This project is archived and is in readonly mode.

#1142 ✓invalid
Thomas Lee

Improved parameter parsing for complex forms

Reported by Thomas Lee | September 30th, 2008 @ 11:16 AM | in 2.x

  • This patch was written with the intent of simplifying the implementation of UrlEncodedPairParser, as well as making its behaviour somewhat more predictable/logical.
  • Changes to semantics are minimal: only breaks seven actionpack unit tests which are either testing broken inputs or strange behaviour in the old parser.
  • Of those seven unit tests, five can be made to pass with some minimal changes to the parser.
  • New semantics would make nested forms and/or manipulation of collections in forms much easier to deal with -- think editing has_many associations in the same form as the parent.

The semantic changes are as follows:

INPUT: "a[][x]=5&a[][y]=10"
OLD PARSER OUTPUT: {"a" => [{"x" => "5", "y" => "10"}]}
NEW PARSER OUTPUT: {"a" => [{"x" => "5"}, {"y" => "10"}]}

INPUT: "a[0][x]=5&a[0][y]=10"
OLD PARSER OUTPUT: {"a" => {"0" => {"x" => "5", "y" => "10"}}}
NEW PARSER OUTPUT: {"a" => [{"x" => "5", "y" => "10"}]}

INPUT: "a[0][x]=5&a[1][y]=10"
OLD PARSER OUTPUT: {"a" => {"0" => {"x" => "5"}, "1" => {"y" => "10"}}}
NEW PARSER OUTPUT: {"a" => [{"x" => "5"}, {"y" => "10"}]}


Issues to be resolved:

  1. Should the parser be modified to pass the old tests for invalid inputs?
  2. "a[0]=1&a[999]=2" currently yields a 1000 element array with 998 nil values.
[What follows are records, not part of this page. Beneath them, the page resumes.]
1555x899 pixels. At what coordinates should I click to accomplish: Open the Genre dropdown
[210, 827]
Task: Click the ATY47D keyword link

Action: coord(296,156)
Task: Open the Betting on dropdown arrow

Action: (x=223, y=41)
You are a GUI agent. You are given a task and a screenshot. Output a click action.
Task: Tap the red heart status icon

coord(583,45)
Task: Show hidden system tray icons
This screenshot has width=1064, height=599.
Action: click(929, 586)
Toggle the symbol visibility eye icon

Should we implement a SparseArray class that minimizes memory usage for such a situation, or force sequential indexes?

Comments and changes to this ticket

  • Hongli Lai

    Hongli Lai October 1st, 2008 @ 10:37 AM

    INPUT: "a[][x]=5&a[][y]=10"

    OLD PARSER OUTPUT: {"a" => [{"x" => "5", "y" => "10"}]}
    NEW PARSER OUTPUT: {"a" => [{"x" => "5"}, {"y" => "10"}]}
    
    

    I'm not sure I agree with this new parser output. With this behavior, how is one supposed to pass an array of hashes to the web application, where each hash has more than 1 element? Would one be forced to write "a[0][x]=5&a[0][y]=10"?

  • Thomas Lee

    Thomas Lee October 2nd, 2008 @ 12:18 AM

    That's correct. And the extra characters really won't kill you. Hell, you probably won't even notice them with the right helpers in place. Call me crazy, but IMO correctness and clarity trump query string length. :)
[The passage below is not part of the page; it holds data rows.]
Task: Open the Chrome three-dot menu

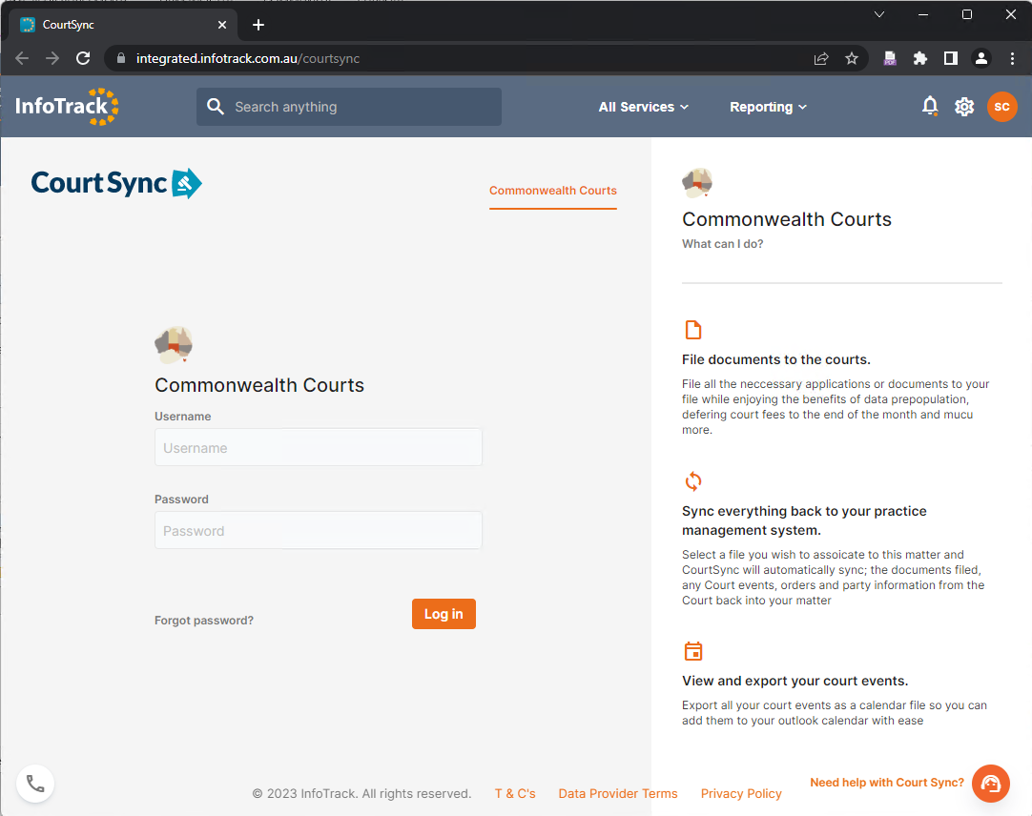Action: tap(1013, 58)
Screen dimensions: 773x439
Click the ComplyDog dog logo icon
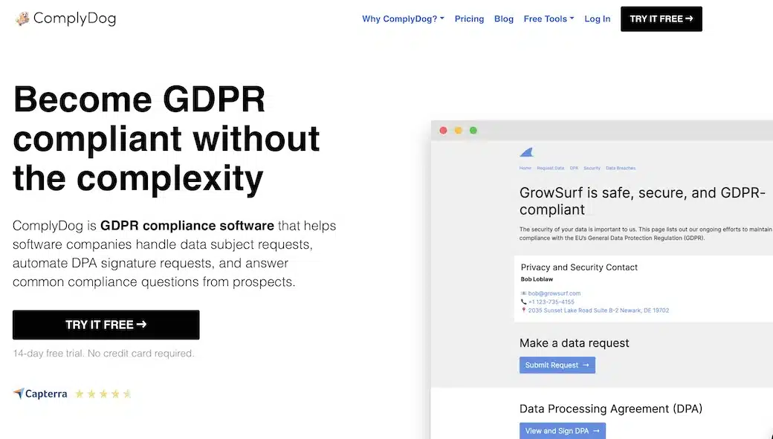[22, 19]
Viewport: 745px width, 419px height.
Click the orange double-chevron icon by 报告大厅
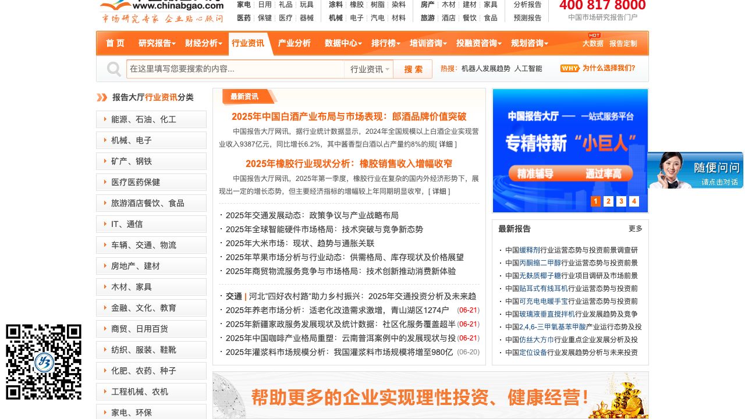[102, 97]
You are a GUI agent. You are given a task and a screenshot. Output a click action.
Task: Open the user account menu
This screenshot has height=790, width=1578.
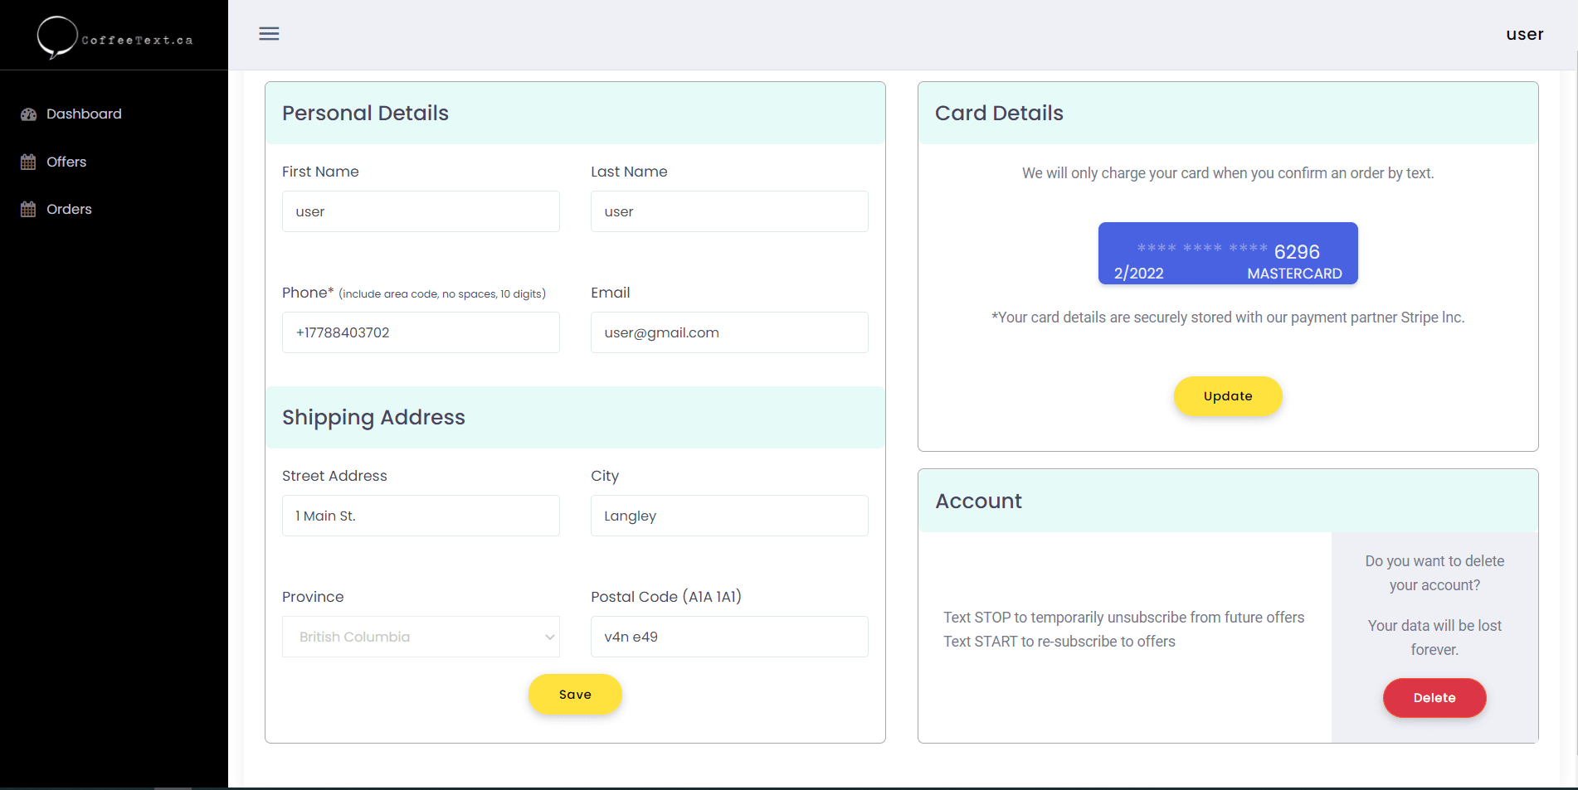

    Explicit indices actually make a lot of sense in practice for this particular use-case. Take this example:

    a[][b][][x]=5&a[][b][][y]=10&a[][b][][y]=15&a[][b][][x]=20
    
    

    Now tell me: at a glance, what does this do?

    With explicit indices, it becomes slightly more verbose but it also eliminates the ambiguity:

    a[0][b][0][x]=5&a[0][b][0][y]=10&a[0][b][1][y]=15&a[0][b][1][x]=20
    
    
  • Hongli Lai

    Hongli Lai October 2nd, 2008 @ 12:41 AM

    I see. Your format does make more sense for complex forms. I'm a bit worried about backwards compatibility but I guess the people at the mailing list have already told you that. :)
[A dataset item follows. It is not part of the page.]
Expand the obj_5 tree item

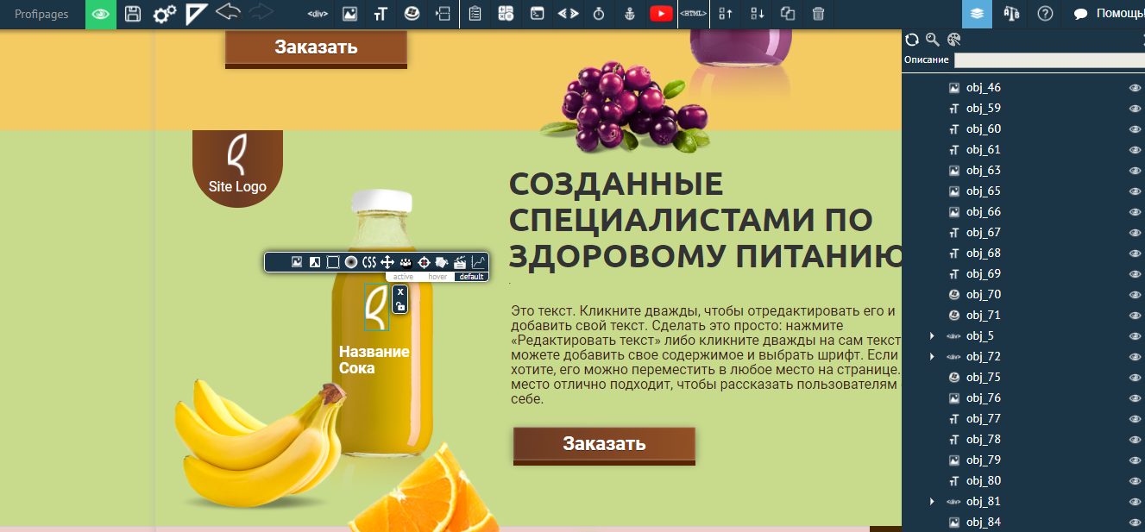[932, 335]
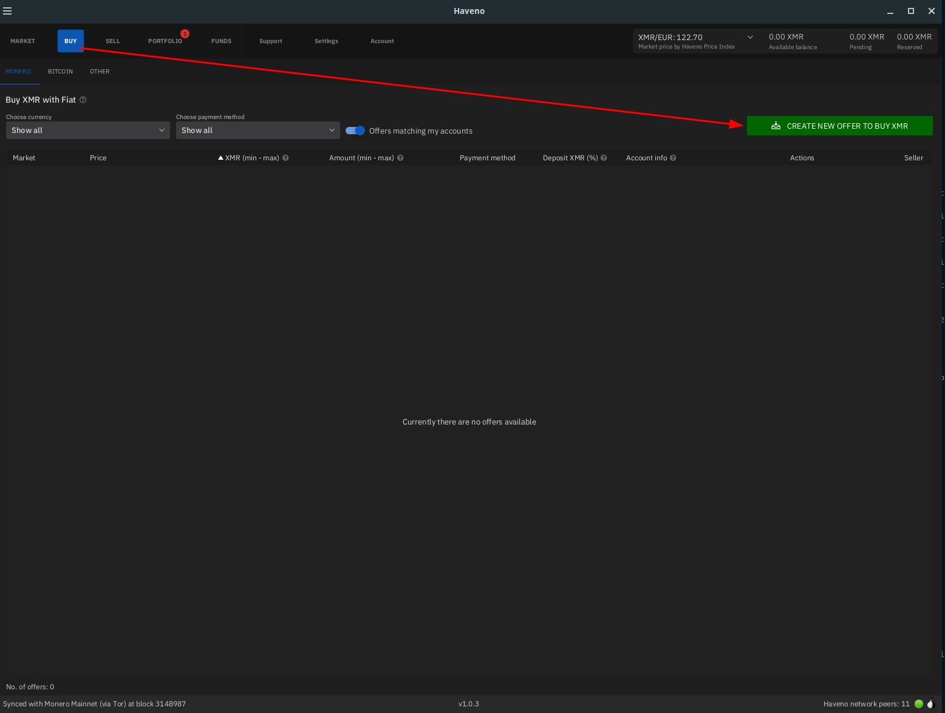945x713 pixels.
Task: Open the Sell section
Action: pyautogui.click(x=113, y=41)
    A backwards compatibility mode, perhaps?

  • Thomas Lee

    Thomas Lee October 3rd, 2008 @ 01:59 AM

    I can probably include backport the "[]" syntax so that it behaves like the old parser, although I'm not sure how difficult that would be off the top of my head. In all honesty I'd prefer to avoid it, but perhaps the backwards compatibility argument is compelling enough to warrant this.

    The other option is switching between the old and the new parser using a configuration parameter in the environment.rb Rails::Initializer config block. config.parser or something like that?

    I'd probably prefer the latter to ensure maximum backwards compatibility for those who need/want it, but I'm open to suggestion.

  • Thomas Lee

    Thomas Lee October 3rd, 2008 @ 08:58 AM

    • Title changed from “Simplified parameter parsing code” to “Improved parameter parsing for complex forms”

    Changing the description of this ticket to better reflect what I'm trying to achieve with this.

  • Hongli Lai

    Hongli Lai October 3rd, 2008 @ 12:00 PM

    The latter sounds good to me.

  • Thomas Lee

    Thomas Lee October 4th, 2008 @ 12:11 AM

    Here's a patch implementing pluggable UrlEncodedPairParsers. You can switch between parsers using the config.action_controller.pair_parser configuration setting in environment.rb. e.g.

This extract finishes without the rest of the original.